Il decluttering non è soltanto la possibilità di rimettere in circolazione un oggetto, rivenderlo e reinserirlo in un flusso ma, analizzando flussi e provenienze di questi capi ed oggetti, si potrebbe addirittura ricostruire la geografie delle boutique italiane oramai scomparse, negozi che divulgavano direttamente moda d’avanguardia nella provincia. Vinted in Italia può rivelarsi molto di più di una piattaforma di compravendita: è una cartografia della moda dispersa sul territorio, tracciata attraverso i venditori. Navigando nei mari - poco tempestosi - dello scrolling, emergono pezzi unici e preziosi, come nella ricerca di un tesoro. E, proprio come per un tesoro, i racconti di questi pezzi provengono spesso da profili di baby boomer e Gen X.

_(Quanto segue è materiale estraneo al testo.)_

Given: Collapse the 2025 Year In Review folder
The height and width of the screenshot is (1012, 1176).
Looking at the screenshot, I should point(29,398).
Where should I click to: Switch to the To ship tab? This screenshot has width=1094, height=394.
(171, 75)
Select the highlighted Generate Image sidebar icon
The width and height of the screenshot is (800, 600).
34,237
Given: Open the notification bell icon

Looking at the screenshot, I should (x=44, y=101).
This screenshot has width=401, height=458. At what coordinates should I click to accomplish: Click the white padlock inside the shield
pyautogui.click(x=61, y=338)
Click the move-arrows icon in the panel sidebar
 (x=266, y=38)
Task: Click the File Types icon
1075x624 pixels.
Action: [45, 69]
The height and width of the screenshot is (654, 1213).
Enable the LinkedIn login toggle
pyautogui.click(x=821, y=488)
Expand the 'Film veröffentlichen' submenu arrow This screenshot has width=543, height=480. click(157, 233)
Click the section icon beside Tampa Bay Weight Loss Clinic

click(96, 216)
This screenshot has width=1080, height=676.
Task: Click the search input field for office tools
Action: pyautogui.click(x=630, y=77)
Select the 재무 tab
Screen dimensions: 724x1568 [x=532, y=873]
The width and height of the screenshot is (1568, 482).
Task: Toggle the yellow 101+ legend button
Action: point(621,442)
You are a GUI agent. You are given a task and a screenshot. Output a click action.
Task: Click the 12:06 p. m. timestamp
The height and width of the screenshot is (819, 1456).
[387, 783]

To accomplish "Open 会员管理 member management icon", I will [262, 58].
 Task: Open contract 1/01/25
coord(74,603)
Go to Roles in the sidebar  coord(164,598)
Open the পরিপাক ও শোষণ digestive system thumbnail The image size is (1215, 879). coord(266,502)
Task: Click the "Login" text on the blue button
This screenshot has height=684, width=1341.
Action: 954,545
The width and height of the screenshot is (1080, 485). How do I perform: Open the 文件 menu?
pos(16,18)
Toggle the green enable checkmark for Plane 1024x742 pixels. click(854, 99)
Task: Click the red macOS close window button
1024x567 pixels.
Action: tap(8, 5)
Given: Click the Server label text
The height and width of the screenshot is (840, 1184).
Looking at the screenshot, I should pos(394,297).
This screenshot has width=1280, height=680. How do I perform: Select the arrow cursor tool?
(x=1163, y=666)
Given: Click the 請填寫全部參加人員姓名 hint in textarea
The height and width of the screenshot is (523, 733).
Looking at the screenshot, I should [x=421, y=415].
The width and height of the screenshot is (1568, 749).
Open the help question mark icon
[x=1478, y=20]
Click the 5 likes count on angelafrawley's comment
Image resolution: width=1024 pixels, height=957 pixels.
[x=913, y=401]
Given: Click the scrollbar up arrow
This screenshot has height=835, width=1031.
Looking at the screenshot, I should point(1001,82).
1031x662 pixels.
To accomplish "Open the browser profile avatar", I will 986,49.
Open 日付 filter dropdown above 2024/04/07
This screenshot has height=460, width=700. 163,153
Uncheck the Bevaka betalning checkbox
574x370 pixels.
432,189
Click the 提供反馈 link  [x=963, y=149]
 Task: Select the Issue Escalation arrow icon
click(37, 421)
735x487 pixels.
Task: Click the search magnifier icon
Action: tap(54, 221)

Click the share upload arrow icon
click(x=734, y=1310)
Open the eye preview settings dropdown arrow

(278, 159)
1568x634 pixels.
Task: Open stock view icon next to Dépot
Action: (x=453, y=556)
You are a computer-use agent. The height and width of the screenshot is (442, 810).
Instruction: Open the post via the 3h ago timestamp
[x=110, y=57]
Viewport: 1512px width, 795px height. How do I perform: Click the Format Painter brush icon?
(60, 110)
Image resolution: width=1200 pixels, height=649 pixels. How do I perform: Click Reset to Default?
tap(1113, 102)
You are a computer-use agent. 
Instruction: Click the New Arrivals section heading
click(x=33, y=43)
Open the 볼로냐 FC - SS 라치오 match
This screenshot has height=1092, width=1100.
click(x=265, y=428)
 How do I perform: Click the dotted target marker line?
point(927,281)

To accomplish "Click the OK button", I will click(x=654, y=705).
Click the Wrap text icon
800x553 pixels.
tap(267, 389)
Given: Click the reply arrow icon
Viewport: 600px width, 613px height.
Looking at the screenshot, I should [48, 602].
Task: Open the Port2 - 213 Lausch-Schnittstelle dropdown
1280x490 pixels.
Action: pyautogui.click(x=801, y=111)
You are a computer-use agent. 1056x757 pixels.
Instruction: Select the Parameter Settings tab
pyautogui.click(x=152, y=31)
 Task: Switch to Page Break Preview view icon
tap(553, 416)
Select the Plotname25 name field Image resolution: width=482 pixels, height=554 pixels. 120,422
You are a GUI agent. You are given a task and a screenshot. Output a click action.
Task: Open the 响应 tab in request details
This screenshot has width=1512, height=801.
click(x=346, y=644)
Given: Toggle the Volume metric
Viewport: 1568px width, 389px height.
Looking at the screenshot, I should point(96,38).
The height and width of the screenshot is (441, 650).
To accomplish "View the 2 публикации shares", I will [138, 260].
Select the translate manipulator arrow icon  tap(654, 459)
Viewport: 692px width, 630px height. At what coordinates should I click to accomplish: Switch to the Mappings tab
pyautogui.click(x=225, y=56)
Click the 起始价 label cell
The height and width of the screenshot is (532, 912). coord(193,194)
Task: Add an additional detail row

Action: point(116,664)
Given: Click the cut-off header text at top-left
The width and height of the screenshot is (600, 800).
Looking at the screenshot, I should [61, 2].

Così si delinea una rappresentazione del Belpaese attraverso i luoghi in cui questi capi furono acquistati. Le boutique diventano la descrizione migliore di quello che è stato, forse, l’ultimo periodo spensierato del commercio: gli anni ’80. Ciò che contraddistingueva questi spazi dagli altri luoghi del commercio di abbigliamento era già contenuto nel nome stesso: semplicemente la parola francese per bottega. In negozio avevi un rapporto diretto e profondo con chi lavorava, servizi dedicati e persone che pensavano a un made-to-measure fisico e personale, non basato su dati, su VIP card e accessi prioritari come di norma accade oggi. La divisione dei ruoli era serissima: addetti alla vendita che si occupavano solo di abiti da sera, altri esclusivamente di pantaloneria, altri ancora di accessori. Un rigore e una cura che abbiamo perso nel sistema contemporaneo.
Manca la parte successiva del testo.